-- begin LISTING --

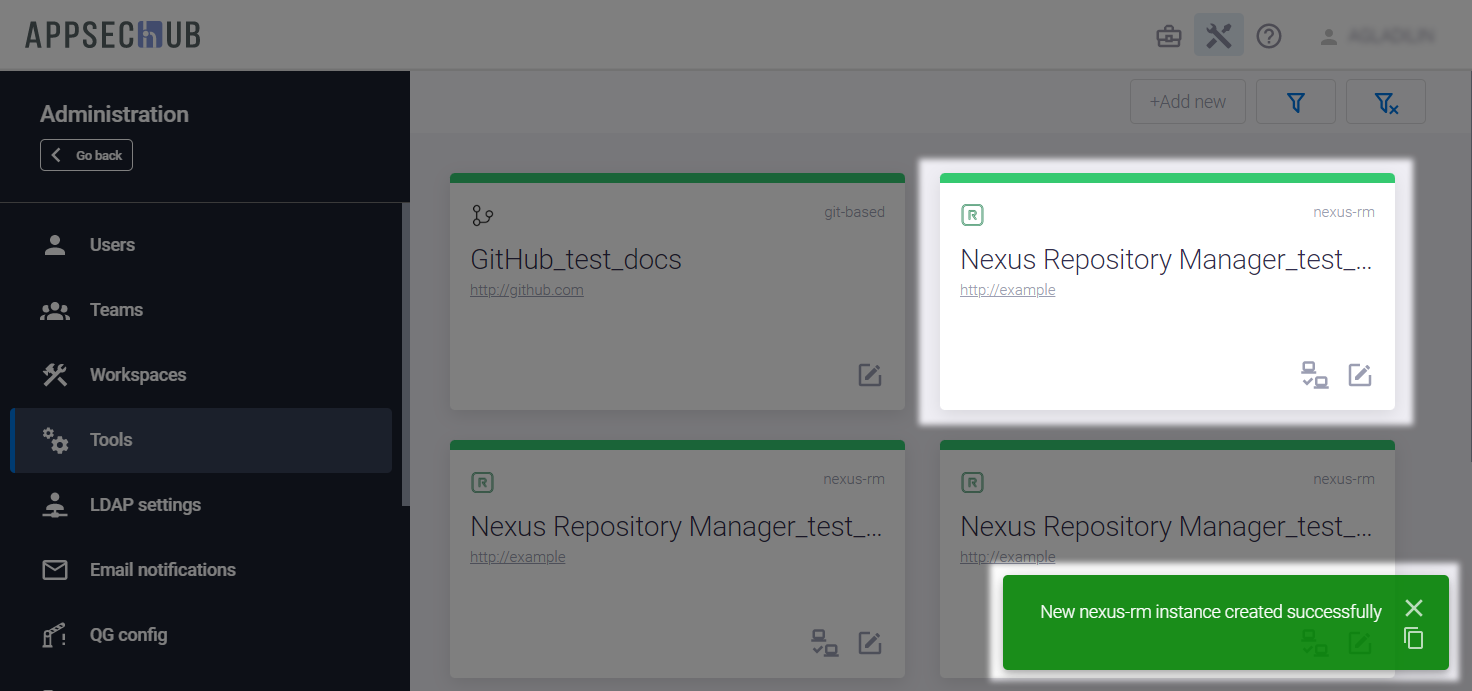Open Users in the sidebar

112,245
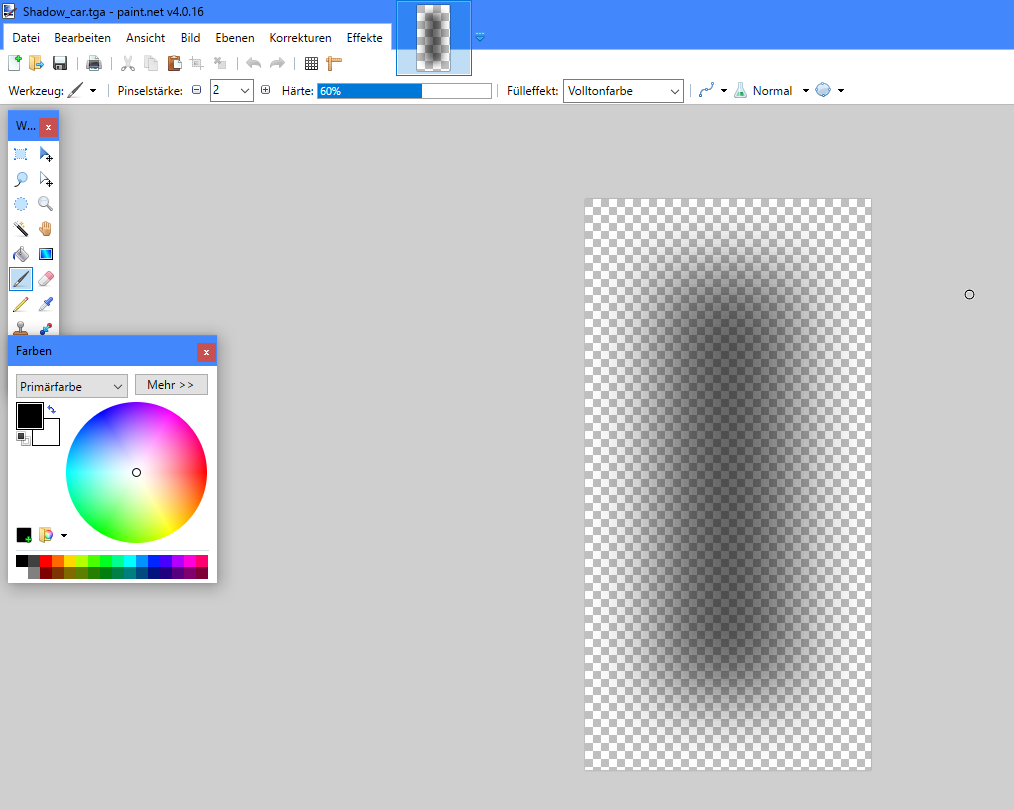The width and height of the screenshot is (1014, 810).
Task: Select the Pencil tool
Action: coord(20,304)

-- end LISTING --
-- begin LISTING --

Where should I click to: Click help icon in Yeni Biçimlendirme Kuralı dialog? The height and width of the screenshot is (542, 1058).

-- end LISTING --

__REQUIRED WORK__
Please render the stretch of the material from the line containing "Open Users in the sidebar" through the line containing "Action: coord(20,304)" as a JSON list of strings, one string per line, with blank lines and the pictures left out.

__TASK RESPONSE__
[
  "Open Users in the sidebar",
  "112,245",
  "The width and height of the screenshot is (1014, 810).",
  "Task: Select the Pencil tool",
  "Action: coord(20,304)"
]